Florence and the Maychine
The Prime Minister is to make a crucial speech in Florence next Friday in her first intervention into the Brexit process since triggering Article 50. Last week European Parliament Brexit lead Guy Verhofstadt warned that the next round of negotiating talks are likely to be delayed until May can make an “important intervention” in the Brexit proceedings. A spokesperson declined to discuss the content of Mrs May’s speech, beyond saying that she will give an “update on Brexit negotiations so far”, and underline the UK’s desire for a “special partnership”. The Prime Minister will be travelling to Florence – chosen because “the UK has had deep cultural and economic ties spanning centuries” with the city – just to make the speech. The announcement comes as ministers agree to delay the fourth round of talks by a week. The talks in Brussels – previously due to start on Monday 18th September– are now due to start on Monday 25th. Downing Street denied that May’s speech was the cause of the delays to the fourth round of talks. A spokesperson for the Department for Exiting the EU added, “both sides settled on the date after discussions between senior officials in recognition that more time for consultation would give negotiators the flexibility to make progress in the September round”.

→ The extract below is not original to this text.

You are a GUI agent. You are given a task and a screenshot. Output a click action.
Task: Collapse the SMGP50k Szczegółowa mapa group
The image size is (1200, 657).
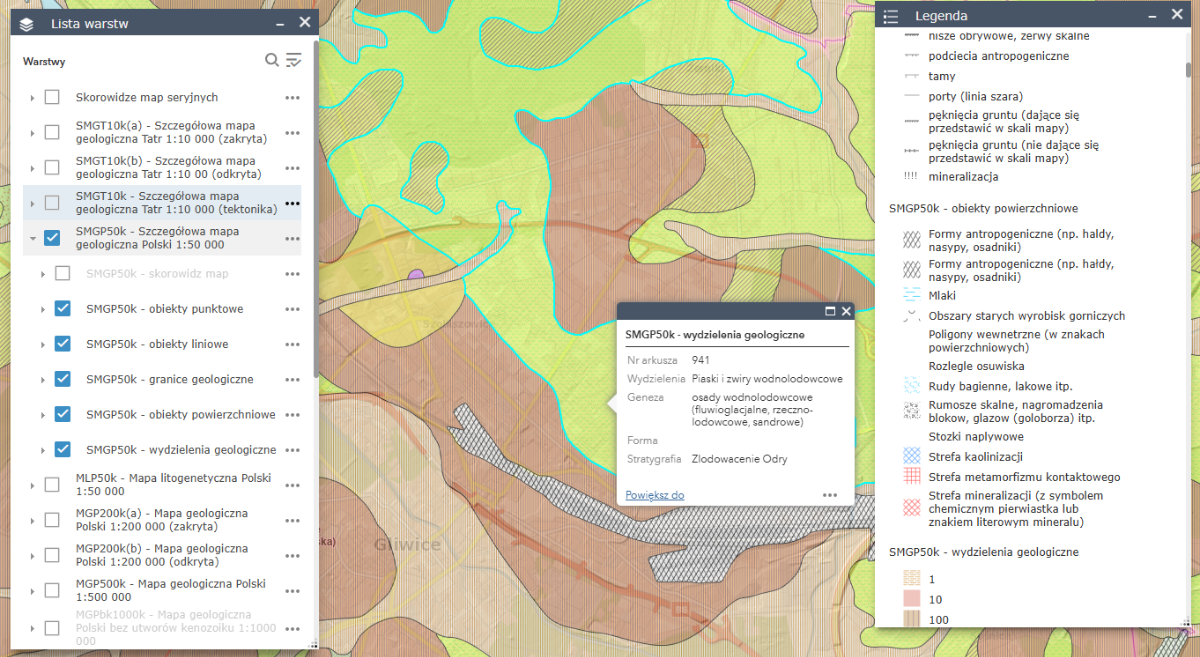[x=32, y=239]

May’s repeal bill passes first test
The Government’s European Union (Withdrawal) Bill has passed the first stage of the legislative process in Parliament. The Bill – formerly known as the Great Repeal Bill – passed its second reading by 326 to 290 votes. The Bill’s primary function is to transpose all existing European laws into UK domestic law; however, the legislation would also give ministers so-called “Henry VIII” prerogative powers – allowing the Government to change important legislation without full parliamentary scrutiny. The Bill’s provisions have been criticised as an unabashed power grab, with Labour calling it an “affront to parliamentary democracy”. Ministers are seeking to reassure MPs ahead of committee stage by considering calls for safeguards over their use of new powers. Nonetheless,157 amendments have thus far been proposed to the Bill – with several penned by senior Conservative backbenchers. The Bill is expected to begin committee stage when Parliament returns after the party conferences.
Standing room only
The Government has overcome a second crucial hurdle in its ongoing battle to pass Brexit legislation in the House of Commons. May’s controversial motion allows her to alter the makeup of standing committees in favour of the Government. Conventionally, membership of standing committees has matched each party’s proportion of votes in the last general election. However, with the Tory party currently lacking a majority in the Commons, the motion ensures that the Conservatives always have the most seats on crucial public bill committees. With support from the DUP, the motion passed by 320 to 301 votes, despite criticism that the bill is another “sinister power grab” by May.
Hammond urges status quo
Chancellor Philip Hammond has said the Government will seek a Brexit transition deal that “looks a lot like the status quo”. Speaking to the Lords Economic Affairs Committee, Hammond said “a transition, or interim, period would need to look a lot like the status quo, otherwise businesses will be making one set of changes at the beginning of the interim period and another set towards the end of it”. Hammond’s vision of an implementation period represents a departure from the one May set out in her Lancaster House speech – the Prime Minister did not say that she expects the UK to remain a member of the customs union and single market indefinitely. In contrast, the Chancellor said ministers would seek almost identical trading arrangements – implying that the UK would still have to contribute to the EU budget, and abide by ECJ rulings.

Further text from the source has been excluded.